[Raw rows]

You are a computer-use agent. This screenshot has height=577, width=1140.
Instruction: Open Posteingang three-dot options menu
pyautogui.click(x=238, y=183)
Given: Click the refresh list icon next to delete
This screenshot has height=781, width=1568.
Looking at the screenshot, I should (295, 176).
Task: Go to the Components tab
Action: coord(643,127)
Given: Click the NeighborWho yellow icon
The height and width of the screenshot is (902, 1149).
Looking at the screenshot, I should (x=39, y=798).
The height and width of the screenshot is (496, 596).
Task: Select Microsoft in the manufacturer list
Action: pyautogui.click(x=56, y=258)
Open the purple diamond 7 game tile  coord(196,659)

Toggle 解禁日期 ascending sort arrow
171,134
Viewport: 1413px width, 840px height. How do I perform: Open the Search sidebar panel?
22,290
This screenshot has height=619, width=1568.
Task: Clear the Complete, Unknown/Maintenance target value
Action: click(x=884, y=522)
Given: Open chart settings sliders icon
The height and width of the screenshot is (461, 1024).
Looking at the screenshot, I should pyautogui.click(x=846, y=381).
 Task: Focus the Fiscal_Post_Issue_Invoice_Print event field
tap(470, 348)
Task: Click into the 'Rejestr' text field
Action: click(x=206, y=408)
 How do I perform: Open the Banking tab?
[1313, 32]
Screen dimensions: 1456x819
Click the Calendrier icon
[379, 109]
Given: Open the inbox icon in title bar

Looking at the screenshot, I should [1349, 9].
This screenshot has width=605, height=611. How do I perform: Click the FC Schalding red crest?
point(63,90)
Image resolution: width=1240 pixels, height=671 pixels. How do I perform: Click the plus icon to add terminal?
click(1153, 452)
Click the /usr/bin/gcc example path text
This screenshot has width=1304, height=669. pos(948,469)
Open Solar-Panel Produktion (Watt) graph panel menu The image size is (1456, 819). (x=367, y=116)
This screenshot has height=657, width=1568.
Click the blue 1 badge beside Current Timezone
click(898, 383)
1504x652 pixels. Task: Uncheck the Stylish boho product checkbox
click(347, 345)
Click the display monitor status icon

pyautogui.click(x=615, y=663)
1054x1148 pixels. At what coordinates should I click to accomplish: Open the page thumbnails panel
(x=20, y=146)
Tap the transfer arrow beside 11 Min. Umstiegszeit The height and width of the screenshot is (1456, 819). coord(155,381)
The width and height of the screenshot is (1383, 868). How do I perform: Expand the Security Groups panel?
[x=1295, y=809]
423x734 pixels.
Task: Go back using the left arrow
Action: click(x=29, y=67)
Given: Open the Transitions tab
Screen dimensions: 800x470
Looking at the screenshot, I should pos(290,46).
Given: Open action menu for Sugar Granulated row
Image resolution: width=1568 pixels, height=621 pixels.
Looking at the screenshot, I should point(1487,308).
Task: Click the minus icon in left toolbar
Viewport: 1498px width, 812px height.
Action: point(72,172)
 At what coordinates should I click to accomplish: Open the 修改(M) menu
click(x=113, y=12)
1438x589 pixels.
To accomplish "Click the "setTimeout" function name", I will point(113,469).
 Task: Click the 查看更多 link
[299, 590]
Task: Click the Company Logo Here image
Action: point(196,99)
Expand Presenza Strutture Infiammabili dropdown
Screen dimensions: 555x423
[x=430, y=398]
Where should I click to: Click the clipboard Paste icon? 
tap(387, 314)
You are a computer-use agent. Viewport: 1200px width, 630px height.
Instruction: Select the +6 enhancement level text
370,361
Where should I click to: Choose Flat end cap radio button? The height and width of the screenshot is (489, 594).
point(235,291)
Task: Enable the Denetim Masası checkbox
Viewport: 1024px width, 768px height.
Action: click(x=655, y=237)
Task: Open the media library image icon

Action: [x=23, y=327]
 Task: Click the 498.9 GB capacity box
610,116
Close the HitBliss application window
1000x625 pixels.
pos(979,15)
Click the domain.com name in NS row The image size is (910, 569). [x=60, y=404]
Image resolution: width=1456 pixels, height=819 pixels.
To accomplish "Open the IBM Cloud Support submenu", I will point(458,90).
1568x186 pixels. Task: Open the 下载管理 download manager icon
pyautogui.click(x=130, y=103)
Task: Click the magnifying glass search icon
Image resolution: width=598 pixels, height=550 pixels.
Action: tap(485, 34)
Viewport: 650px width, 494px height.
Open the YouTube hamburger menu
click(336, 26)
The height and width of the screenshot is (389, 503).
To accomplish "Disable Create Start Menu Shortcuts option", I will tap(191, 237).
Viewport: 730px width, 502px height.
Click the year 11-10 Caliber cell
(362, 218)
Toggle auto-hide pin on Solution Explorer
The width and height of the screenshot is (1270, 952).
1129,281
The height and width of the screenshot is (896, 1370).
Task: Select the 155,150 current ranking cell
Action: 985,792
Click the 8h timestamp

● **Objective**: Rewrite the rows above as a JSON list of strings, with one string per line and blank lines omitted.

● **Answer for this exercise**:
[
  "You are a computer-use agent. This screenshot has height=577, width=1140.",
  "Instruction: Open Posteingang three-dot options menu",
  "pyautogui.click(x=238, y=183)",
  "Given: Click the refresh list icon next to delete",
  "This screenshot has height=781, width=1568.",
  "Looking at the screenshot, I should (295, 176).",
  "Task: Go to the Components tab",
  "Action: coord(643,127)",
  "Given: Click the NeighborWho yellow icon",
  "The height and width of the screenshot is (902, 1149).",
  "Looking at the screenshot, I should (x=39, y=798).",
  "The height and width of the screenshot is (496, 596).",
  "Task: Select Microsoft in the manufacturer list",
  "Action: pyautogui.click(x=56, y=258)",
  "Open the purple diamond 7 game tile  coord(196,659)",
  "Toggle 解禁日期 ascending sort arrow",
  "171,134",
  "Viewport: 1413px width, 840px height. How do I perform: Open the Search sidebar panel?",
  "22,290",
  "This screenshot has height=619, width=1568.",
  "Task: Clear the Complete, Unknown/Maintenance target value",
  "Action: click(x=884, y=522)",
  "Given: Open chart settings sliders icon",
  "The height and width of the screenshot is (461, 1024).",
  "Looking at the screenshot, I should pyautogui.click(x=846, y=381).",
  " Task: Focus the Fiscal_Post_Issue_Invoice_Print event field",
  "tap(470, 348)",
  "Task: Click into the 'Rejestr' text field",
  "Action: click(x=206, y=408)",
  " How do I perform: Open the Banking tab?",
  "[1313, 32]",
  "Screen dimensions: 1456x819",
  "Click the Calendrier icon",
  "[379, 109]",
  "Given: Open the inbox icon in title bar",
  "Looking at the screenshot, I should [1349, 9].",
  "This screenshot has width=605, height=611. How do I perform: Click the FC Schalding red crest?",
  "point(63,90)",
  "Image resolution: width=1240 pixels, height=671 pixels. How do I perform: Click the plus icon to add terminal?",
  "click(1153, 452)",
  "Click the /usr/bin/gcc example path text",
  "This screenshot has width=1304, height=669. pos(948,469)",
  "Open Solar-Panel Produktion (Watt) graph panel menu The image size is (1456, 819). (x=367, y=116)",
  "This screenshot has height=657, width=1568.",
  "Click the blue 1 badge beside Current Timezone",
  "click(898, 383)",
  "1504x652 pixels. Task: Uncheck the Stylish boho product checkbox",
  "click(347, 345)",
  "Click the display monitor status icon",
  "pyautogui.click(x=615, y=663)",
  "1054x1148 pixels. At what coordinates should I click to accomplish: Open the page thumbnails panel",
  "(x=20, y=146)",
  "Tap the transfer arrow beside 11 Min. Umstiegszeit The height and width of the screenshot is (1456, 819). coord(155,381)",
  "The width and height of the screenshot is (1383, 868). How do I perform: Expand the Security Groups panel?",
  "[x=1295, y=809]",
  "423x734 pixels.",
  "Task: Go back using the left arrow",
  "Action: click(x=29, y=67)",
  "Given: Open the Transitions tab",
  "Screen dimensions: 800x470",
  "Looking at the screenshot, I should pos(290,46).",
  "Given: Open action menu for Sugar Granulated row",
  "Image resolution: width=1568 pixels, height=621 pixels.",
  "Looking at the screenshot, I should point(1487,308).",
  "Task: Click the minus icon in left toolbar",
  "Viewport: 1498px width, 812px height.",
  "Action: point(72,172)",
  " At what coordinates should I click to accomplish: Open the 修改(M) menu",
  "click(x=113, y=12)",
  "1438x589 pixels.",
  "To accomplish \"Click the \"setTimeout\" function name\", I will point(113,469).",
  " Task: Click the 查看更多 link",
  "[299, 590]",
  "Task: Click the Company Logo Here image",
  "Action: point(196,99)",
  "Expand Presenza Strutture Infiammabili dropdown",
  "Screen dimensions: 555x423",
  "[x=430, y=398]",
  "Where should I click to: Click the clipboard Paste icon? ",
  "tap(387, 314)",
  "You are a computer-use agent. Viewport: 1200px width, 630px height.",
  "Instruction: Select the +6 enhancement level text",
  "370,361",
  "Where should I click to: Choose Flat end cap radio button? The height and width of the screenshot is (489, 594).",
  "point(235,291)",
  "Task: Enable the Denetim Masası checkbox",
  "Viewport: 1024px width, 768px height.",
  "Action: click(x=655, y=237)",
  "Task: Open the media library image icon",
  "Action: [x=23, y=327]",
  " Task: Click the 498.9 GB capacity box",
  "610,116",
  "Close the HitBliss application window",
  "1000x625 pixels.",
  "pos(979,15)",
  "Click the domain.com name in NS row The image size is (910, 569). [x=60, y=404]",
  "Image resolution: width=1456 pixels, height=819 pixels.",
  "To accomplish \"Open the IBM Cloud Support submenu\", I will point(458,90).",
  "1568x186 pixels. Task: Open the 下载管理 download manager icon",
  "pyautogui.click(x=130, y=103)",
  "Task: Click the magnifying glass search icon",
  "Image resolution: width=598 pixels, height=550 pixels.",
  "Action: tap(485, 34)",
  "Viewport: 650px width, 494px height.",
  "Open the YouTube hamburger menu",
  "click(336, 26)",
  "The height and width of the screenshot is (389, 503).",
  "To accomplish \"Disable Create Start Menu Shortcuts option\", I will tap(191, 237).",
  "Viewport: 730px width, 502px height.",
  "Click the year 11-10 Caliber cell",
  "(362, 218)",
  "Toggle auto-hide pin on Solution Explorer",
  "The width and height of the screenshot is (1270, 952).",
  "1129,281",
  "The height and width of the screenshot is (896, 1370).",
  "Task: Select the 155,150 current ranking cell",
  "Action: 985,792",
  "Click the 8h timestamp"
]